§ **EXERCISE BRIEF**:
Nothing in the data may be altered; copy it all exactly.

§ **EXERCISE DATA**:
<<<<

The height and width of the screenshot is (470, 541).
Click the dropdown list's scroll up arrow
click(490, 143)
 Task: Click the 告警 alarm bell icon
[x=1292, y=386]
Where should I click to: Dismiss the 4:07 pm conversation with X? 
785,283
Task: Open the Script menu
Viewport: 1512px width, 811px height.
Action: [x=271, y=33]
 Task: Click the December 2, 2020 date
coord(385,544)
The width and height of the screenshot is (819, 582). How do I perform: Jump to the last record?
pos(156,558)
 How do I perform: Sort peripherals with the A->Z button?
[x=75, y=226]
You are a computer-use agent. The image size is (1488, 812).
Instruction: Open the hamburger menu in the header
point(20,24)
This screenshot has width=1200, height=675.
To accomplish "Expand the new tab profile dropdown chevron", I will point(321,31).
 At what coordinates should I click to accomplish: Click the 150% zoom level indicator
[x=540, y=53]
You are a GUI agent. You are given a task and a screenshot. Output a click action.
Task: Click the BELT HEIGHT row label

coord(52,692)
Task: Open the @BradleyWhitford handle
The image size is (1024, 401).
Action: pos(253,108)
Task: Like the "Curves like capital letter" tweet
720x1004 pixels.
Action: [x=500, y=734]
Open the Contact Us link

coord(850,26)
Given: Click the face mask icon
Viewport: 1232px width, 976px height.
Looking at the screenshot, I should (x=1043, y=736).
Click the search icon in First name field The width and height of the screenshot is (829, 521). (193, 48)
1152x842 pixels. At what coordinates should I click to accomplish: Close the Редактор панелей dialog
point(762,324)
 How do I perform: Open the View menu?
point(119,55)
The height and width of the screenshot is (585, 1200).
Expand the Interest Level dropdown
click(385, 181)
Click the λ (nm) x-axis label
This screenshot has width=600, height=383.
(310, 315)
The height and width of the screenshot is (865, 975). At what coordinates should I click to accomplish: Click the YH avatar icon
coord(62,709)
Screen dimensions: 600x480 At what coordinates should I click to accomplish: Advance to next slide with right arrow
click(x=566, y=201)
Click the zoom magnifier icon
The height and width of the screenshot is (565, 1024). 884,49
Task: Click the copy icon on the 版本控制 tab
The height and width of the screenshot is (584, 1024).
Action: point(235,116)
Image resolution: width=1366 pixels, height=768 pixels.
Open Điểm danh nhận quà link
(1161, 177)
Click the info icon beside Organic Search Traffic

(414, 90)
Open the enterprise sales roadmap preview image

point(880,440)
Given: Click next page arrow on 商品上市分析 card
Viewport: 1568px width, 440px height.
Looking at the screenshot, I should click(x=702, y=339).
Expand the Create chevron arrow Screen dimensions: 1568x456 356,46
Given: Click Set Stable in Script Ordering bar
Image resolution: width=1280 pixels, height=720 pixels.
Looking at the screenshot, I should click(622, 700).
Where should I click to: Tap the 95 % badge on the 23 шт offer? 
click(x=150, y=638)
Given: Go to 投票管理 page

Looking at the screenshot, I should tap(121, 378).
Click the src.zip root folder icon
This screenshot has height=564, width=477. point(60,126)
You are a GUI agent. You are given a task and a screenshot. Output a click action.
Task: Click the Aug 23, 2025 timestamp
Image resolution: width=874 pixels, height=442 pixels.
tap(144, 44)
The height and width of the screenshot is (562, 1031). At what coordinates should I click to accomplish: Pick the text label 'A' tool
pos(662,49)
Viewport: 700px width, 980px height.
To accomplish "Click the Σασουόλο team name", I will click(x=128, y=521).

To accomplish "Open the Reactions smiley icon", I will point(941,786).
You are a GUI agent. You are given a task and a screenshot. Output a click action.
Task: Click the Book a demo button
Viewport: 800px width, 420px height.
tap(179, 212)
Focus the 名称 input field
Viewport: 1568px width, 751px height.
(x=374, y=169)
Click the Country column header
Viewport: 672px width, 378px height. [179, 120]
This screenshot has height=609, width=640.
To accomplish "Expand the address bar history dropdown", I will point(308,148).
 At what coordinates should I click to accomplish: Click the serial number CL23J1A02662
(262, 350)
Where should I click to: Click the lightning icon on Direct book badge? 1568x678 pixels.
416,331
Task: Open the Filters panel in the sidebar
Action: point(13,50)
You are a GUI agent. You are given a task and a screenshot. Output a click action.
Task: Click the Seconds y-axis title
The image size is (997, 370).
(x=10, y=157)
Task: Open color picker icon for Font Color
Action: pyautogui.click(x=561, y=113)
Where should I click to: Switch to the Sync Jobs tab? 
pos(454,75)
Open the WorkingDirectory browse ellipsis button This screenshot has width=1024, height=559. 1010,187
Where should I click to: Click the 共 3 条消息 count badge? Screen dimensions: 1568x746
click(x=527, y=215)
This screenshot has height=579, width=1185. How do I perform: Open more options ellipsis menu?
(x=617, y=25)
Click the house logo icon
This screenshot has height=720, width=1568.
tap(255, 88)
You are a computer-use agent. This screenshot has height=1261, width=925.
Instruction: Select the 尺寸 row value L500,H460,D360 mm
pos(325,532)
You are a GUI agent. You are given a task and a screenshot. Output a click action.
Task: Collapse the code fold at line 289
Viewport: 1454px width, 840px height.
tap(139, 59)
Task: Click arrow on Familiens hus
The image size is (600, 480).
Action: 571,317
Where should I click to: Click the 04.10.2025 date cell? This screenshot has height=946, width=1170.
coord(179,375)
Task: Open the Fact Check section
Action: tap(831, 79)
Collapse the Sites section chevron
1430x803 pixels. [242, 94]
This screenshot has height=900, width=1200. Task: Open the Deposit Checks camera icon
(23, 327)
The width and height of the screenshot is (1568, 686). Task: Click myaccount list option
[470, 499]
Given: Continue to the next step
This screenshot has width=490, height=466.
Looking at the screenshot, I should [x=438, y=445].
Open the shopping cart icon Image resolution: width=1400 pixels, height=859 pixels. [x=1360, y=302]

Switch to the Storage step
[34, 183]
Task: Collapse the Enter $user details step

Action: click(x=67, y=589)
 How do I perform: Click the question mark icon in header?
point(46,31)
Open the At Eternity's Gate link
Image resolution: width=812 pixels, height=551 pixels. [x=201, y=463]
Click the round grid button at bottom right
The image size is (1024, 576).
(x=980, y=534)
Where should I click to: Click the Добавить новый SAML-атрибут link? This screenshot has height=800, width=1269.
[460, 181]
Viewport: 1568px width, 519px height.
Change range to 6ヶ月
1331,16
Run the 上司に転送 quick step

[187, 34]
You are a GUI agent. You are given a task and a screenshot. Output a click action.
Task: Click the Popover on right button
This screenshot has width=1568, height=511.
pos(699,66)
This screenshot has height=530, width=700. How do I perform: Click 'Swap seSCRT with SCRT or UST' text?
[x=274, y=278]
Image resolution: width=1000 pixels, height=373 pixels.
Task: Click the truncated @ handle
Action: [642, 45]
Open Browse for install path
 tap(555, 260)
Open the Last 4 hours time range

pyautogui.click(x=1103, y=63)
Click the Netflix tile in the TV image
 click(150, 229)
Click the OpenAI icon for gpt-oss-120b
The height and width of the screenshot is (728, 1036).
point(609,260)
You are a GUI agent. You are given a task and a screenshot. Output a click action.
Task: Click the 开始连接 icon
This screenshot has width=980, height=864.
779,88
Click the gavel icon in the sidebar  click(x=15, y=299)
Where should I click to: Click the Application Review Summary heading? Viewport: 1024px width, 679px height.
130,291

>>>>

§ **OUTPUT OF THE EXERCISE**:
The height and width of the screenshot is (470, 541).
Click the dropdown list's scroll up arrow
click(490, 143)
 Task: Click the 告警 alarm bell icon
[x=1292, y=386]
Where should I click to: Dismiss the 4:07 pm conversation with X? 
785,283
Task: Open the Script menu
Viewport: 1512px width, 811px height.
Action: [x=271, y=33]
 Task: Click the December 2, 2020 date
coord(385,544)
The width and height of the screenshot is (819, 582). How do I perform: Jump to the last record?
pos(156,558)
 How do I perform: Sort peripherals with the A->Z button?
[x=75, y=226]
You are a computer-use agent. The image size is (1488, 812).
Instruction: Open the hamburger menu in the header
point(20,24)
This screenshot has width=1200, height=675.
To accomplish "Expand the new tab profile dropdown chevron", I will point(321,31).
 At what coordinates should I click to accomplish: Click the 150% zoom level indicator
[x=540, y=53]
You are a GUI agent. You are given a task and a screenshot. Output a click action.
Task: Click the BELT HEIGHT row label

coord(52,692)
Task: Open the @BradleyWhitford handle
The image size is (1024, 401).
Action: pos(253,108)
Task: Like the "Curves like capital letter" tweet
720x1004 pixels.
Action: [x=500, y=734]
Open the Contact Us link

coord(850,26)
Given: Click the face mask icon
Viewport: 1232px width, 976px height.
Looking at the screenshot, I should (x=1043, y=736).
Click the search icon in First name field The width and height of the screenshot is (829, 521). (193, 48)
1152x842 pixels. At what coordinates should I click to accomplish: Close the Редактор панелей dialog
point(762,324)
 How do I perform: Open the View menu?
point(119,55)
The height and width of the screenshot is (585, 1200).
Expand the Interest Level dropdown
click(385, 181)
Click the λ (nm) x-axis label
This screenshot has width=600, height=383.
(310, 315)
The height and width of the screenshot is (865, 975). At what coordinates should I click to accomplish: Click the YH avatar icon
coord(62,709)
Screen dimensions: 600x480 At what coordinates should I click to accomplish: Advance to next slide with right arrow
click(x=566, y=201)
Click the zoom magnifier icon
The height and width of the screenshot is (565, 1024). 884,49
Task: Click the copy icon on the 版本控制 tab
The height and width of the screenshot is (584, 1024).
Action: point(235,116)
Image resolution: width=1366 pixels, height=768 pixels.
Open Điểm danh nhận quà link
(1161, 177)
Click the info icon beside Organic Search Traffic

(414, 90)
Open the enterprise sales roadmap preview image

point(880,440)
Given: Click next page arrow on 商品上市分析 card
Viewport: 1568px width, 440px height.
Looking at the screenshot, I should click(x=702, y=339).
Expand the Create chevron arrow Screen dimensions: 1568x456 356,46
Given: Click Set Stable in Script Ordering bar
Image resolution: width=1280 pixels, height=720 pixels.
Looking at the screenshot, I should click(622, 700).
Where should I click to: Tap the 95 % badge on the 23 шт offer? 
click(x=150, y=638)
Given: Go to 投票管理 page

Looking at the screenshot, I should tap(121, 378).
Click the src.zip root folder icon
This screenshot has height=564, width=477. point(60,126)
You are a GUI agent. You are given a task and a screenshot. Output a click action.
Task: Click the Aug 23, 2025 timestamp
Image resolution: width=874 pixels, height=442 pixels.
tap(144, 44)
The height and width of the screenshot is (562, 1031). At what coordinates should I click to accomplish: Pick the text label 'A' tool
pos(662,49)
Viewport: 700px width, 980px height.
To accomplish "Click the Σασουόλο team name", I will click(x=128, y=521).

To accomplish "Open the Reactions smiley icon", I will point(941,786).
You are a GUI agent. You are given a task and a screenshot. Output a click action.
Task: Click the Book a demo button
Viewport: 800px width, 420px height.
tap(179, 212)
Focus the 名称 input field
Viewport: 1568px width, 751px height.
(x=374, y=169)
Click the Country column header
Viewport: 672px width, 378px height. [179, 120]
This screenshot has height=609, width=640.
To accomplish "Expand the address bar history dropdown", I will point(308,148).
 At what coordinates should I click to accomplish: Click the serial number CL23J1A02662
(262, 350)
Where should I click to: Click the lightning icon on Direct book badge? 1568x678 pixels.
416,331
Task: Open the Filters panel in the sidebar
Action: point(13,50)
You are a GUI agent. You are given a task and a screenshot. Output a click action.
Task: Click the Seconds y-axis title
The image size is (997, 370).
(x=10, y=157)
Task: Open color picker icon for Font Color
Action: pyautogui.click(x=561, y=113)
Where should I click to: Switch to the Sync Jobs tab? 
pos(454,75)
Open the WorkingDirectory browse ellipsis button This screenshot has width=1024, height=559. 1010,187
Where should I click to: Click the 共 3 条消息 count badge? Screen dimensions: 1568x746
click(x=527, y=215)
This screenshot has height=579, width=1185. How do I perform: Open more options ellipsis menu?
(x=617, y=25)
Click the house logo icon
This screenshot has height=720, width=1568.
tap(255, 88)
You are a computer-use agent. This screenshot has height=1261, width=925.
Instruction: Select the 尺寸 row value L500,H460,D360 mm
pos(325,532)
You are a GUI agent. You are given a task and a screenshot. Output a click action.
Task: Collapse the code fold at line 289
Viewport: 1454px width, 840px height.
tap(139, 59)
Task: Click arrow on Familiens hus
The image size is (600, 480).
Action: 571,317
Where should I click to: Click the 04.10.2025 date cell? This screenshot has height=946, width=1170.
coord(179,375)
Task: Open the Fact Check section
Action: tap(831, 79)
Collapse the Sites section chevron
1430x803 pixels. [242, 94]
This screenshot has height=900, width=1200. Task: Open the Deposit Checks camera icon
(23, 327)
The width and height of the screenshot is (1568, 686). Task: Click myaccount list option
[470, 499]
Given: Continue to the next step
This screenshot has width=490, height=466.
Looking at the screenshot, I should [x=438, y=445].
Open the shopping cart icon Image resolution: width=1400 pixels, height=859 pixels. [x=1360, y=302]

Switch to the Storage step
[34, 183]
Task: Collapse the Enter $user details step

Action: click(x=67, y=589)
 How do I perform: Click the question mark icon in header?
point(46,31)
Open the At Eternity's Gate link
Image resolution: width=812 pixels, height=551 pixels. [x=201, y=463]
Click the round grid button at bottom right
The image size is (1024, 576).
(x=980, y=534)
Where should I click to: Click the Добавить новый SAML-атрибут link? This screenshot has height=800, width=1269.
[460, 181]
Viewport: 1568px width, 519px height.
Change range to 6ヶ月
1331,16
Run the 上司に転送 quick step

[187, 34]
You are a GUI agent. You are given a task and a screenshot. Output a click action.
Task: Click the Popover on right button
This screenshot has width=1568, height=511.
pos(699,66)
This screenshot has height=530, width=700. How do I perform: Click 'Swap seSCRT with SCRT or UST' text?
[x=274, y=278]
Image resolution: width=1000 pixels, height=373 pixels.
Task: Click the truncated @ handle
Action: [642, 45]
Open Browse for install path
 tap(555, 260)
Open the Last 4 hours time range

pyautogui.click(x=1103, y=63)
Click the Netflix tile in the TV image
 click(150, 229)
Click the OpenAI icon for gpt-oss-120b
The height and width of the screenshot is (728, 1036).
point(609,260)
You are a GUI agent. You are given a task and a screenshot. Output a click action.
Task: Click the 开始连接 icon
This screenshot has width=980, height=864.
779,88
Click the gavel icon in the sidebar  click(x=15, y=299)
Where should I click to: Click the Application Review Summary heading? Viewport: 1024px width, 679px height.
130,291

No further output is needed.